With millions of Americans out of work, Bender knew better to complain. Fact still: all professional athletes have a small window to jump through. The clock ticks away their youth, their chance, their future. Every pro baseball player at every level eventually will become an ex-pro baseball player, usually sooner than later. So they push hard against the clock.

“You’re so close,” said the 25-year old. “You’re right there.”

Like a thousand of his brethren, Bender winced when he read the announcement that Major League Baseball would be cutting 42 minor league teams in 2021. In MLB’s infinite wisdom to continually make the game less appealing, it wasn’t enough for them to reduce the game to home run, walk or strikeout. Let’s cut part of the supply line to Everyday America, where the game thrives and remains a vital part for people who can’t afford the expense of driving, parking and buying a game ticket to an MLB game.

It was in this environment that Bender worked out, one of a thousand guys wondering what was going to happen next. So when the Brewers called and asked if Bender would like to join an unaffiliated independent league team under their watchful eye, he remained patient. He didn’t interrupt them in mid-question. He waited to say yes.

“The stadium where we play in Franklin is six miles from Miller Park (where the Brewers play),” he said.

It’s a 60-game season and Bender, a reliever, has made one appearance five games into the season. One inning. Three runs. Not exactly a running start. Pay no mind to that, said Paul Maytorena.

“Anthony has a chip on his shoulder after the (Kansas City) Royals released him (after the 2018 season),” said Bender’s coach at Casa Grande.

Hell hath no fury as a 20th-round pick scorned (2016 draft). Something to prove: It’s the marching orders so many athletes use. Into this attitude, mix the health protocols: temperature testing, game preparation, behavior. There’s no handshaking, spitting seeds, gum or saliva. No slapping of hands, or patting on shoulders or butts. Can’t throw a wristband or a baseball into the stands. No autographs permitted.

Of all the major sports, baseball is dramatically the most social. Crammed into a dugout with drinking fountains, phones to the bullpen, buckets of seeds at the ready along with gum, players gather to high-five a player who hit a home run, made a fielding play or pitched a strong inning and railings to catch fielders leaping for a foul pop-up, the sport has not just encouraged contact ― it demands it. They gather pre- and postgame is the clubhouse, a sign of true fraternity.

To all that add this:

“The nose swab felt like they were tickling my eyeballs,” Bender said.

[Stored items from a collection]
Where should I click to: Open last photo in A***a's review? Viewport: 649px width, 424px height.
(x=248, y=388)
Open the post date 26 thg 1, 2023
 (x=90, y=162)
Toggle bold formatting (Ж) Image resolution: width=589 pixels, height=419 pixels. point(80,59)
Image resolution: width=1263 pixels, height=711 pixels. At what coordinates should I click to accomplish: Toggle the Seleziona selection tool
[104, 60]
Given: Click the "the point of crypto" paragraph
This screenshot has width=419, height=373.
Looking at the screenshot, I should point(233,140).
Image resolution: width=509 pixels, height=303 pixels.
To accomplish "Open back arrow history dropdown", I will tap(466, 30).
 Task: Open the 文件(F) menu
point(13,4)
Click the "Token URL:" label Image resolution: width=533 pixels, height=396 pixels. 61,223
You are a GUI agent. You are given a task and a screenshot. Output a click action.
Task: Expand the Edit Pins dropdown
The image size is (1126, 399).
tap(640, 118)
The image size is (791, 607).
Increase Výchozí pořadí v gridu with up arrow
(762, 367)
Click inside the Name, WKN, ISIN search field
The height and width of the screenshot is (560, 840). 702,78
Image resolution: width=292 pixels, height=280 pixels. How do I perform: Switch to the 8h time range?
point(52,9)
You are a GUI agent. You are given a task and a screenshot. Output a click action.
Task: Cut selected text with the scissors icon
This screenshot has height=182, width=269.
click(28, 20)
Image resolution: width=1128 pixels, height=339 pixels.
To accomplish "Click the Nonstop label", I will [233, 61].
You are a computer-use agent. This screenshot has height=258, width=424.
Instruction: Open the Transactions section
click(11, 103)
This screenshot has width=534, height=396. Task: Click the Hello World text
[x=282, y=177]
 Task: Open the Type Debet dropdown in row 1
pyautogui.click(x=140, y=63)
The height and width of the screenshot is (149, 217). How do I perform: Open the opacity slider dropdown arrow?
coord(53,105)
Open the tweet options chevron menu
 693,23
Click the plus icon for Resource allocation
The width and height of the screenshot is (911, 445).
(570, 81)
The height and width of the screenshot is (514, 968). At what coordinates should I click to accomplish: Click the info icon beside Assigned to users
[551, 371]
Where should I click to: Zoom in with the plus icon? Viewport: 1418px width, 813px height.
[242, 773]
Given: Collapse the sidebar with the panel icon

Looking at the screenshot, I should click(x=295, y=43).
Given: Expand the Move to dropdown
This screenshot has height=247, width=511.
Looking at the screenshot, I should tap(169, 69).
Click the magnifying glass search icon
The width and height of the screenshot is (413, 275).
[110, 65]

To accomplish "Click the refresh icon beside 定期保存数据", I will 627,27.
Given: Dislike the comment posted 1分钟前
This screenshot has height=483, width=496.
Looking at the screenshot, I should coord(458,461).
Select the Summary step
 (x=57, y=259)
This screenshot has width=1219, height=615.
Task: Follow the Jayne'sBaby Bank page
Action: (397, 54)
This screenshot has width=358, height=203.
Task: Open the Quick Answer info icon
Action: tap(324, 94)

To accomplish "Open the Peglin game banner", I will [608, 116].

*Your tasks:*
A) Can you condense the paragraph of the baseball article that begins "Hell hath no fury" into a short list that keeps its main facts?
B) Could you edit the baseball article's passage starting at "It’s a 60-game" and ending at "No autographs permitted.", replacing "reliever" with "relief pitcher"?

*Solutions to the problems:*
A)
- A scorned 20th-round pick (2016 draft) has something to prove, a motivation many athletes use.
- Health protocols are added to this attitude: temperature testing, game preparation and behavior.
- Handshaking, spitting seeds, gum and saliva are banned, as are slapping hands and patting shoulders or butts.
- Players can't throw a wristband or a baseball into the stands.
- Autographs aren't permitted.

B)
It’s a 60-game season and Bender, a relief pitcher, has made one appearance five games into the season. One inning. Three runs. Not exactly a running start. Pay no mind to that, said Paul Maytorena.

“Anthony has a chip on his shoulder after the (Kansas City) Royals released him (after the 2018 season),” said Bender’s coach at Casa Grande.

Hell hath no fury as a 20th-round pick scorned (2016 draft). Something to prove: It’s the marching orders so many athletes use. Into this attitude, mix the health protocols: temperature testing, game preparation, behavior. There’s no handshaking, spitting seeds, gum or saliva. No slapping of hands, or patting on shoulders or butts. Can’t throw a wristband or a baseball into the stands. No autographs permitted.